[Text and item location entries]
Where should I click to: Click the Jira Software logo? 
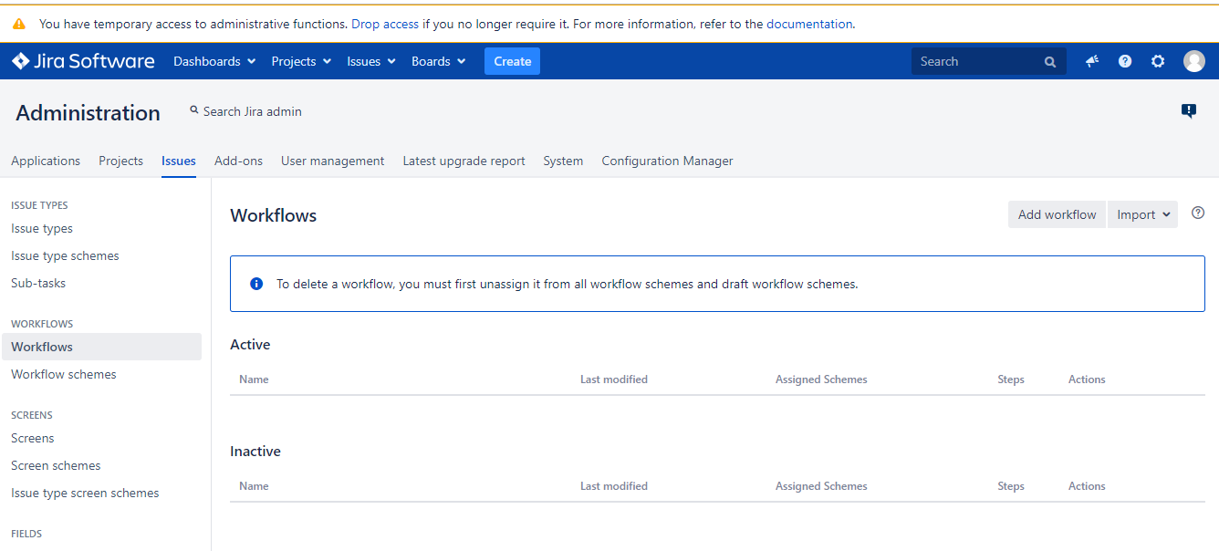tap(83, 61)
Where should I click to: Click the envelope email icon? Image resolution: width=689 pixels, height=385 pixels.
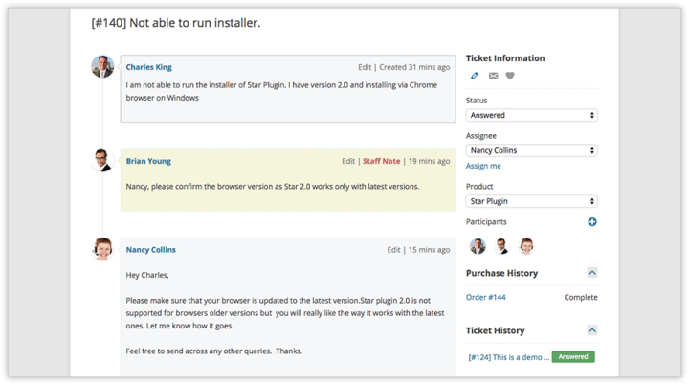click(494, 76)
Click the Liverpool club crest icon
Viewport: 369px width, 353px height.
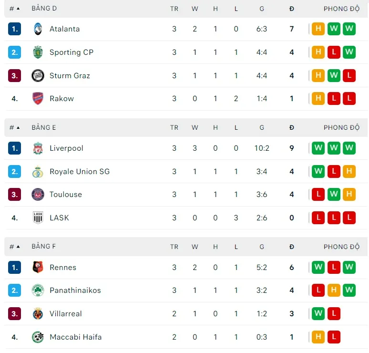pos(38,148)
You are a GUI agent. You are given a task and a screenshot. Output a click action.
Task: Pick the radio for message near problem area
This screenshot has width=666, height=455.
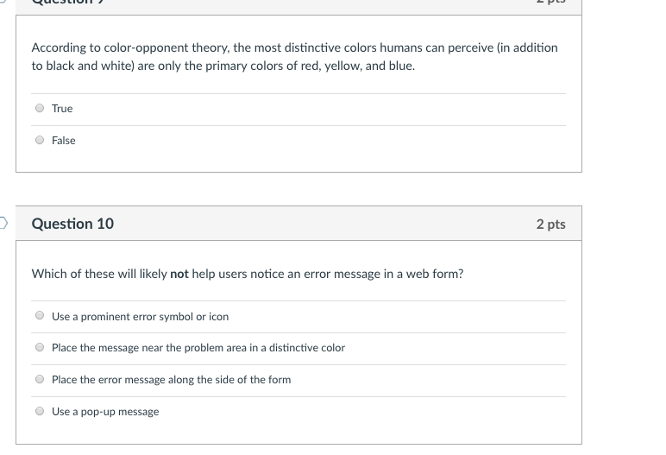click(x=40, y=347)

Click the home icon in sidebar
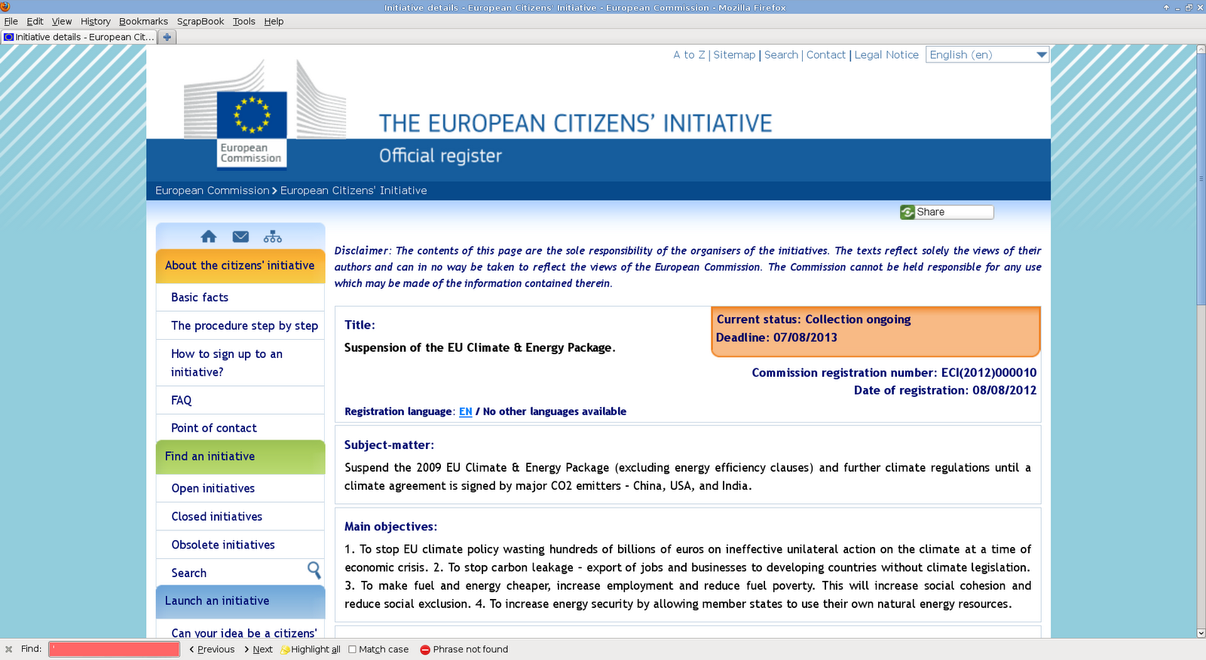tap(209, 237)
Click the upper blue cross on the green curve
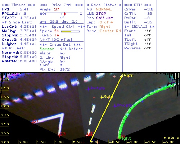 pyautogui.click(x=142, y=101)
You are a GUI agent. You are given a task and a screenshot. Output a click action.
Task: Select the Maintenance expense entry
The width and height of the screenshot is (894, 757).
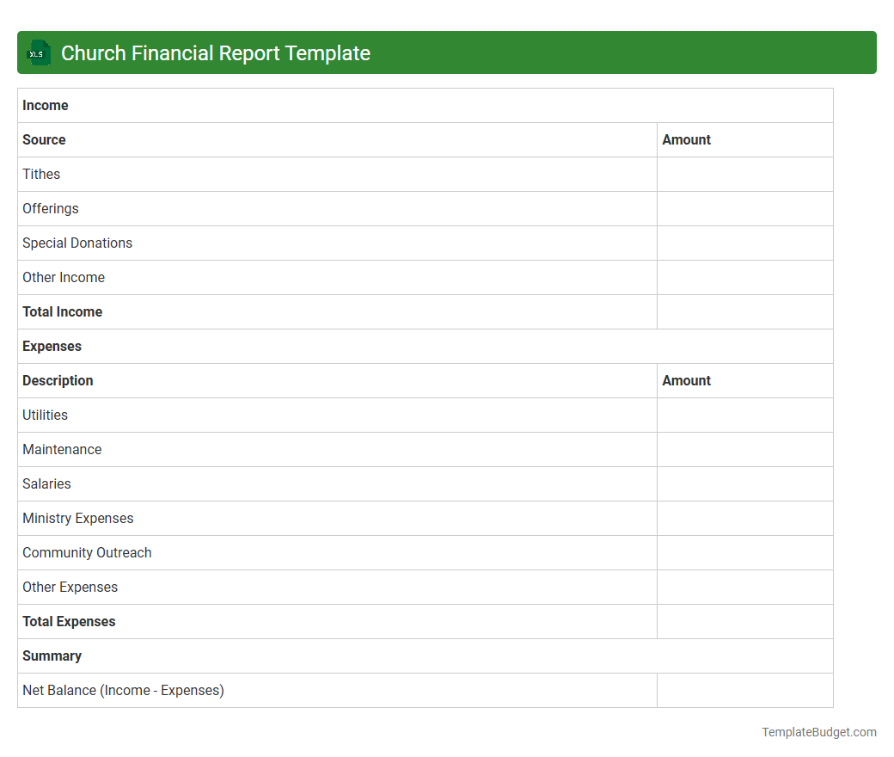(x=62, y=449)
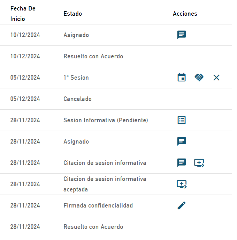Viewport: 237px width, 240px height.
Task: Click the Acciones column header
Action: pos(185,14)
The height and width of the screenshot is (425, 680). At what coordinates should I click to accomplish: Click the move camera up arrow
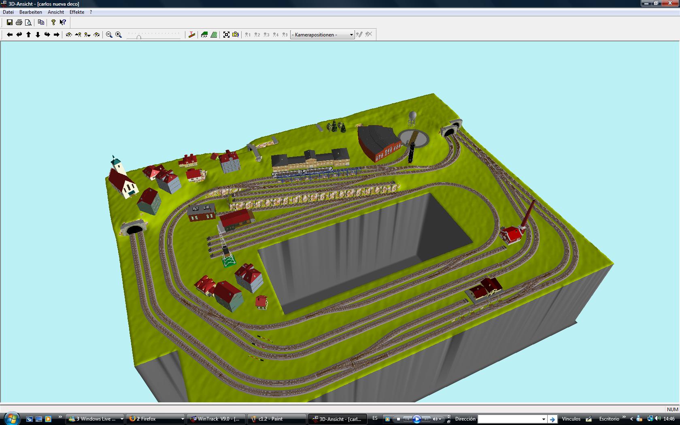(x=28, y=35)
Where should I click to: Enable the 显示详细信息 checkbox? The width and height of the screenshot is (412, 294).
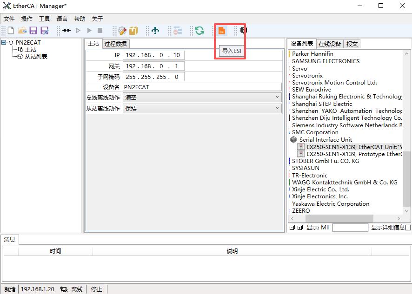408,228
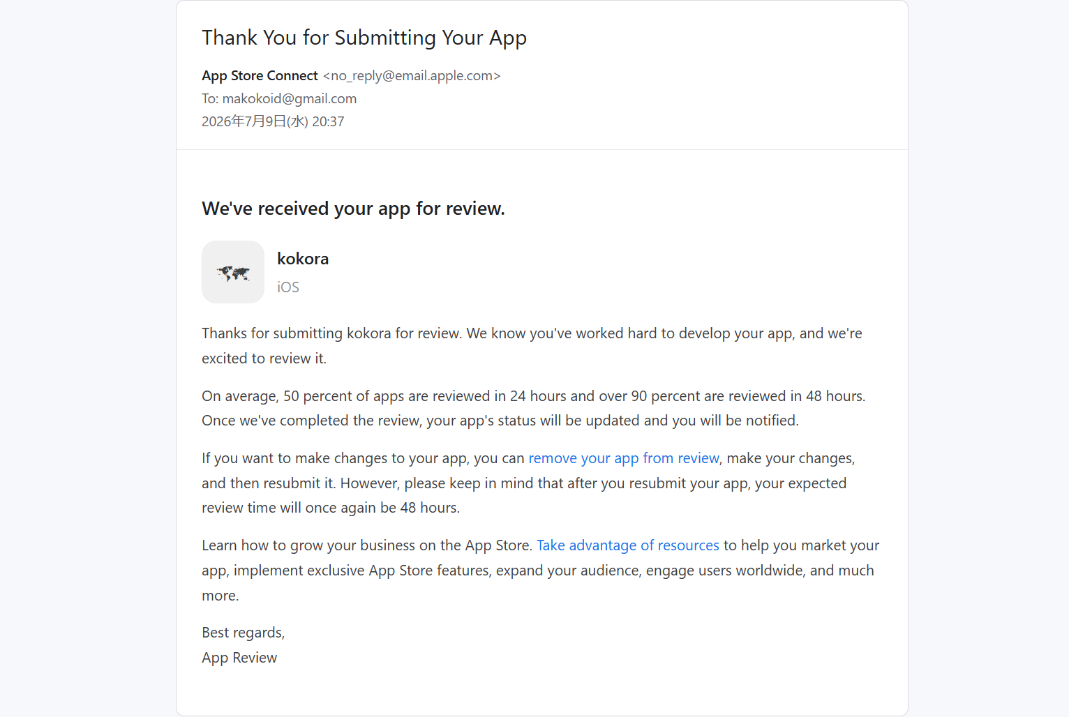This screenshot has width=1069, height=717.
Task: Click the kokora world map app icon
Action: [x=233, y=272]
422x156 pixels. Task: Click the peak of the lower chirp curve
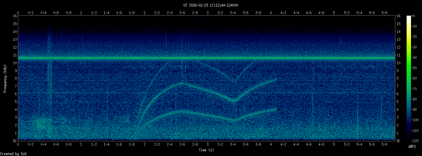(182, 111)
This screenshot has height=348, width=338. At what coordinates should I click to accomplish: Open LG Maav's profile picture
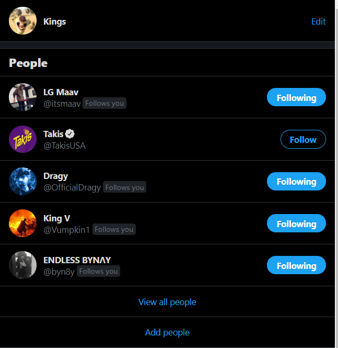(22, 97)
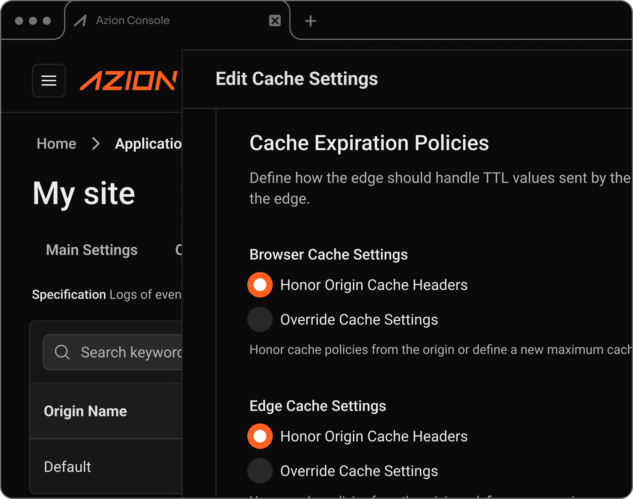Go to Home breadcrumb link
This screenshot has height=499, width=633.
[56, 144]
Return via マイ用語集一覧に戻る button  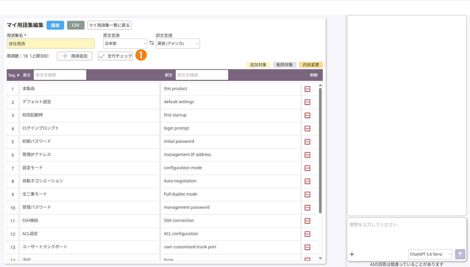click(x=109, y=25)
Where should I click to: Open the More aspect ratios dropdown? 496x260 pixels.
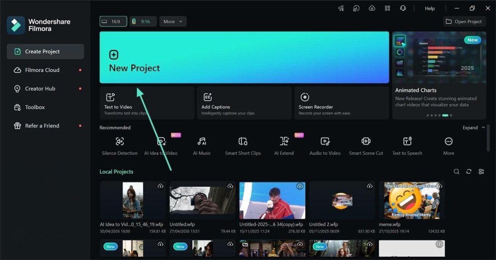pyautogui.click(x=173, y=21)

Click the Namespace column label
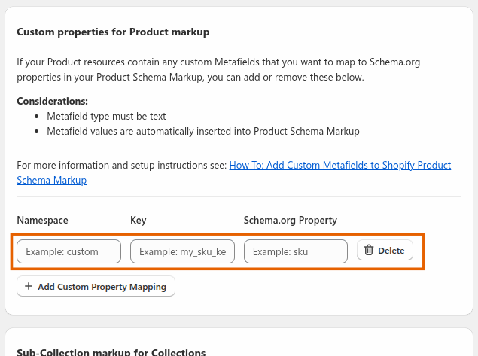(x=42, y=220)
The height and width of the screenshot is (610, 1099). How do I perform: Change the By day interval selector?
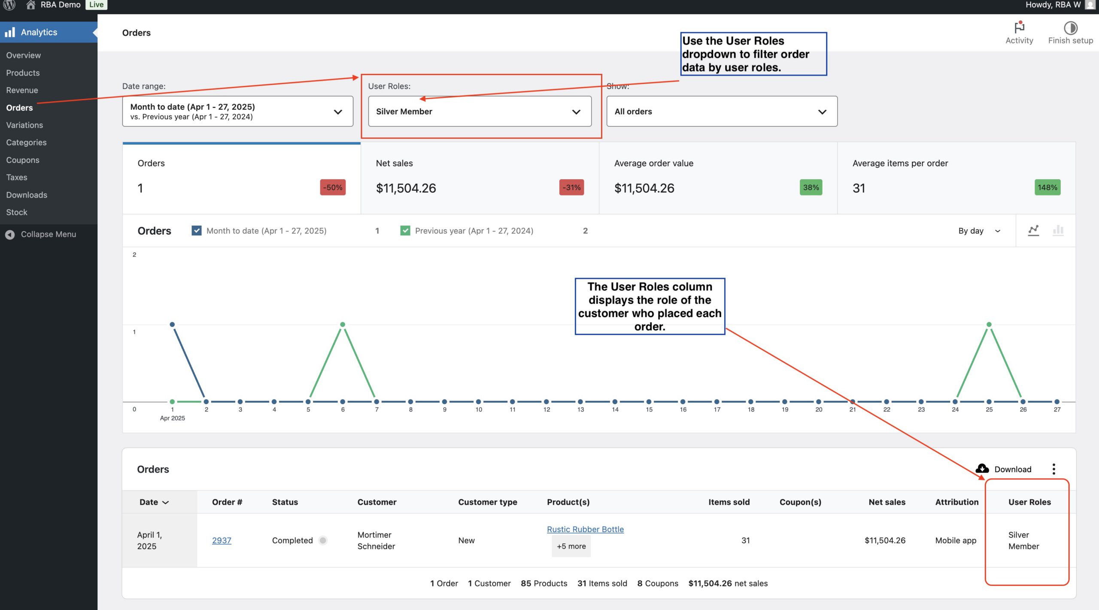979,231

*TASK DIRECTIONS:* Please quote the items from the start through the line with "pos(38,148)", leaving out the pictures.

*WRITTEN ANSWER:*
Where should I click to: Click the Jira Software logo? 
tap(83, 61)
Where should I click to: Click the envelope email icon? Image resolution: width=689 pixels, height=385 pixels.
click(494, 76)
Click the Liverpool club crest icon
Viewport: 369px width, 353px height.
pos(38,148)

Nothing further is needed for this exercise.